Start of Basic (SOB) is correct at $0801. The code ends with 3 zeros at $0810. On Using the ML monitor to look at the variable "N" in memory, I see $0811 - $0817 as.....
4E ,0, 82, 0 ,0, 0, 0 82 is correct with Hi bit set for integer, and the "2" in binary.

If I change the code to

10 N=3
20 END

The ML monitor shows the variable in memory $0801-$0817...
4E, 0, 82, 40, 0, 0, 0

Why is this not 4E, 0, 83, 0, 0, 0, 0 ......??????

I tried N=4, N=5, N=6 and got a similar confusion!

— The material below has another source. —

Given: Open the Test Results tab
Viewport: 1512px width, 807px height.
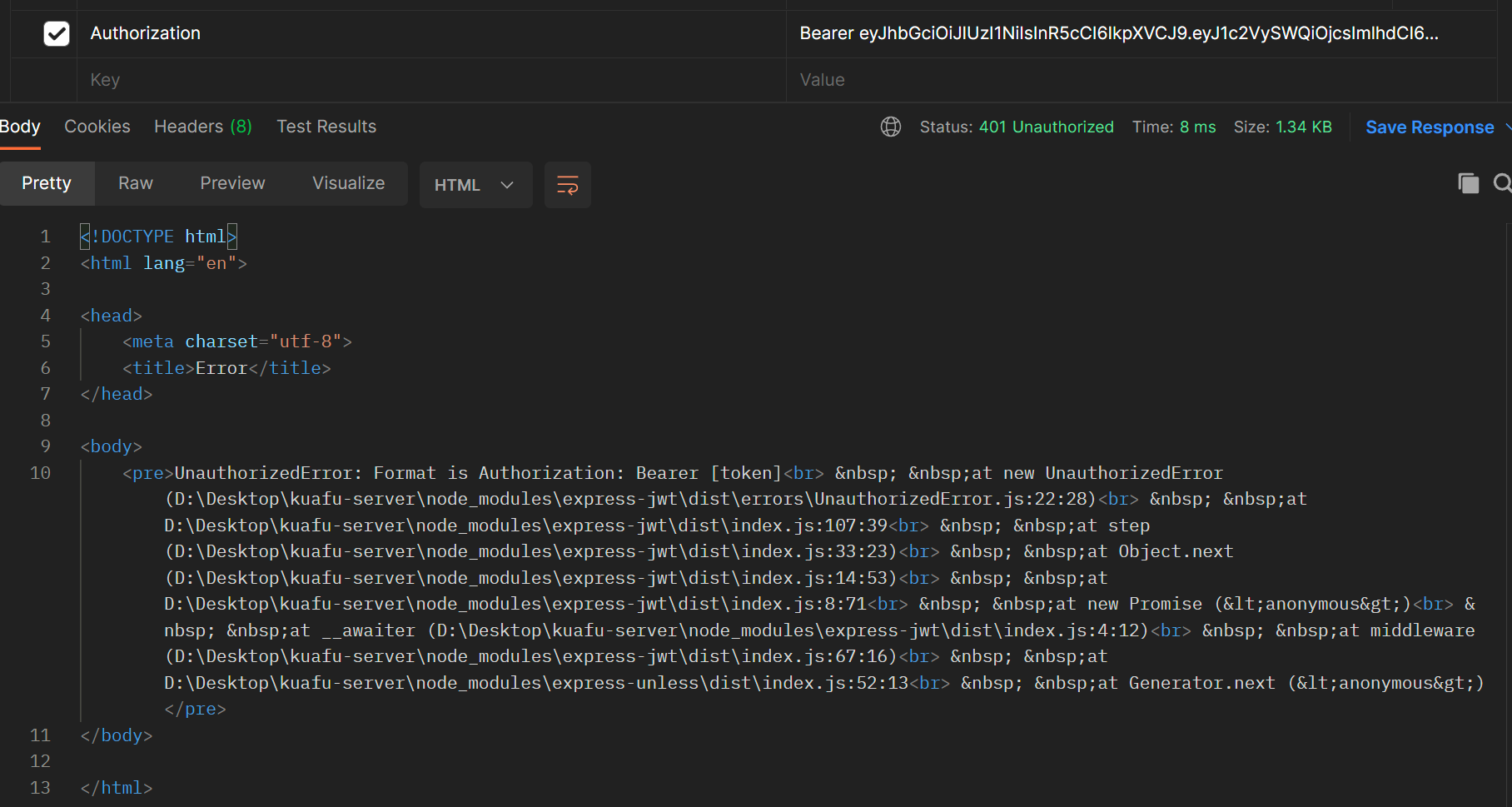Looking at the screenshot, I should [x=326, y=127].
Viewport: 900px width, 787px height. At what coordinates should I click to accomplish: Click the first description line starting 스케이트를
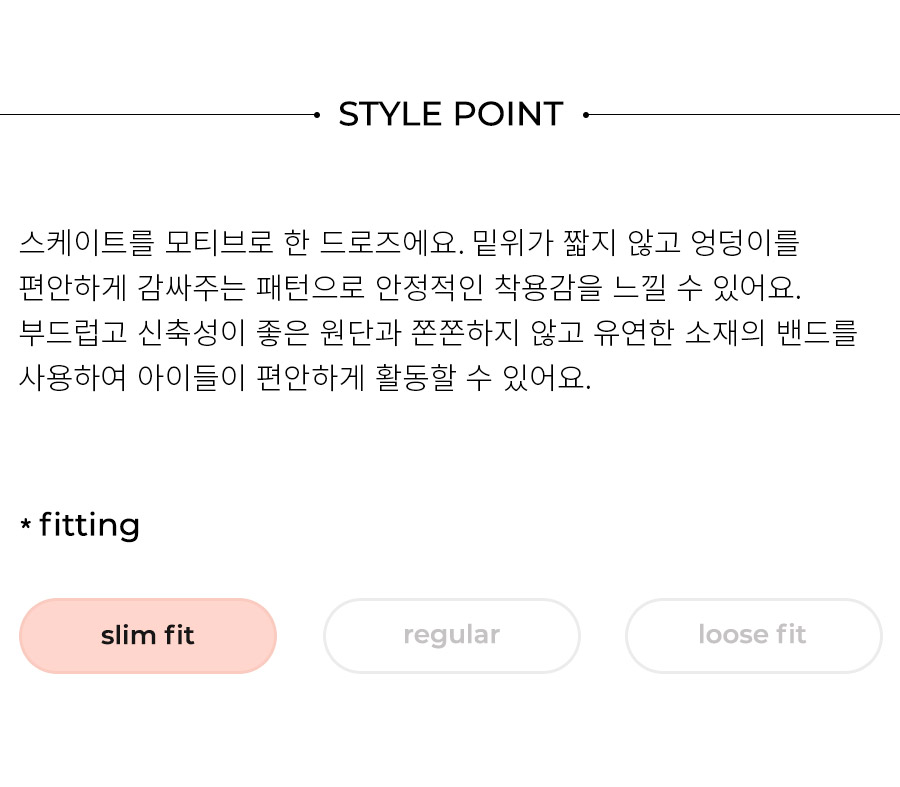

Any thoughts would be appreciated!

Anthony G
 
I'd suggest looking at the book that has the TRS-80 Level II Basic disassembly. Everything is explained in there.
 
It's called "single precision floating point". Commodore-era BASICs use 5-byte floats, and no other types except string. The 4E00 is the first and second bytes of the variable name. I think strings and arrays are marked by the high bits in the variable name.

The 82 is the exponent, and the other four bytes are the mantissa. IIRC the first "1" bit is implied. 8200 means 1.0 x 2^1 and 8240 means 1.1 (binary) x 2^1. (The 80 bit of the second byte is the sign bit.) I'm guessing that 4, 5, and 6 should be 8300 8320 and 8340 respectively.
 
Thanks to Robbert and Bruce for the good information! I will follow up and get to the bottom of this.!!!! I have the books by Mark Andrews and Jim Butterfield, but had not yet really dug into the variables' values being expressed in floating point numbers! It was hard to "reverse engineer" from the binary.